A year ago, I wrote a magnum opus three-part post that attempted to chronicle some of the underlying changes happening in the economy and how this would impact web technology ventures. “Useful, but too long” was a recurring comment. So, here is a one-year update, much shorter. And hopefully a bit clearer, seeing as we are further into this transition.
The Grossly Over-Simplified Web Transition Chart
Notes
Why 2.5? Because we are in transition. The old is still with us, and the new is emerging but has not yet arrived. This was also true when “Web 2.0” was coined: only later did orthodoxy emerge.
2.5 is named “Get real” because we all have to do that. The punch bowl was taken away.
3.0 is named “Main Street” because the web is maturing… for everybody.
Social Media: Closed social-network sites cannot survive in their current form, and yet they are so dominant today. So the transition to open and pervasive will be a big and messy fight… which will be great fun for journalists to cover!
Advertising: Advertisers will adopt a barbell approach: CPM for branding, and CPA for direct-revenue generation (as soon as publishers figure out how to make money selling CPA). CPC will still be dominated by Google but will become less dominant as CPA gains traction. Google will play in CPA and CPM but won’t dominate as it does in CPC. Publishers will sideline CPA because nobody will be able to compete with the CPC price set by Google. Ventures that bridge the gap between publishers wanting to sell CPM and advertisers wanting to buy CPA will do well.
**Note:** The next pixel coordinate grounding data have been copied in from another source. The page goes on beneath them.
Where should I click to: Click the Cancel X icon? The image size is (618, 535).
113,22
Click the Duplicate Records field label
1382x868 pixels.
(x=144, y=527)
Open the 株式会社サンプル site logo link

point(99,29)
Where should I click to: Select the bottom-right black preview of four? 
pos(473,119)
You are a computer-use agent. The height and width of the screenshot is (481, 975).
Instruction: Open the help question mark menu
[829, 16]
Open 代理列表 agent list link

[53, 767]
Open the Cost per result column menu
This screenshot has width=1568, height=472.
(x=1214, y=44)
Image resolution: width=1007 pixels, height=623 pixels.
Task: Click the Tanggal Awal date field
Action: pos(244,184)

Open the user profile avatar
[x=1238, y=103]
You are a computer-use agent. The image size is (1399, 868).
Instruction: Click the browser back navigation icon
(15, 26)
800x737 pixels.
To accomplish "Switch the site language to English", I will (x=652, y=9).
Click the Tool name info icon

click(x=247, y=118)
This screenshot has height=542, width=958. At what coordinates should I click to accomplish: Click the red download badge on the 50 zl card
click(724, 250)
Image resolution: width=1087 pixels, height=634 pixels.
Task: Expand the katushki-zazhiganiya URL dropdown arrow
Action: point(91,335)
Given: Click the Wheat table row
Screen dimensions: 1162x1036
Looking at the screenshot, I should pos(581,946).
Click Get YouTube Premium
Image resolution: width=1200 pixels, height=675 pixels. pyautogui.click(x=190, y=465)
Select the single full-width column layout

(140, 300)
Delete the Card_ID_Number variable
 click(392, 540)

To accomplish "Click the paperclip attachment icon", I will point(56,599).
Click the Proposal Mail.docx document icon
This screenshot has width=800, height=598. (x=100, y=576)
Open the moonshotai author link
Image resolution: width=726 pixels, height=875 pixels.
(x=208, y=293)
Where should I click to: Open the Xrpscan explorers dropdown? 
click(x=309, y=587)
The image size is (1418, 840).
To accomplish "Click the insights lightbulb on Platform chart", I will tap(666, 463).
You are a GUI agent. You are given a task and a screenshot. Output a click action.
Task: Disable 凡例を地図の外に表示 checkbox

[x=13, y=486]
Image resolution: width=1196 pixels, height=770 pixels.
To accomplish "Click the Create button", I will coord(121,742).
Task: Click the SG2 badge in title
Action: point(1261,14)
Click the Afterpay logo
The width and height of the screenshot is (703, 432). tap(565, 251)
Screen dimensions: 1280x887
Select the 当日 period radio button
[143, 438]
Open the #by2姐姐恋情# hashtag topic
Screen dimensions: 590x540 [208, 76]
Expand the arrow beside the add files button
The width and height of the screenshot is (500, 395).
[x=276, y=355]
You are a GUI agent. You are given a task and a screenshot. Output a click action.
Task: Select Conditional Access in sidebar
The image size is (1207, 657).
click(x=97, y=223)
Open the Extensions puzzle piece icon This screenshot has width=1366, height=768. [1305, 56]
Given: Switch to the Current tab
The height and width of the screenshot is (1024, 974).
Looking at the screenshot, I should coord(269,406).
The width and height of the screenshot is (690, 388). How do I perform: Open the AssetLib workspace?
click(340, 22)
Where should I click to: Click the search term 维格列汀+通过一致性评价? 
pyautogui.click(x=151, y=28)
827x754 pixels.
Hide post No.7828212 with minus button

Revenue: Primary revenue will come from subscriptions and transactions, with advertising as one driver of those revenue lines. Today, we are in transition and in recession, so any revenue is good.
Content: UGC reduced the cost of content but created too much junk. Curation (adding human editors to automated UGC content) will be aided by semantic technologies that aim to do what humans currently do well.
Start-Up Hero: Today, it’s “Nobody” because we are all in a hangover funk. In the near future, entrepreneurs really will hold the best cards; financiers will be secondary.
Funding: The “Big VC” model is broken but will carry on for ages (“Zombie VC”). Angels and small VCs are in the cat-and-bird seat today. But they need a revived public market or something other, which we’ll call “private + transparent.”
Prime Market: This is a century-long shift, like the one from Europe to America. Asia is not ready yet, America is in turmoil, and Europe is conservative, so this is another transitional phase.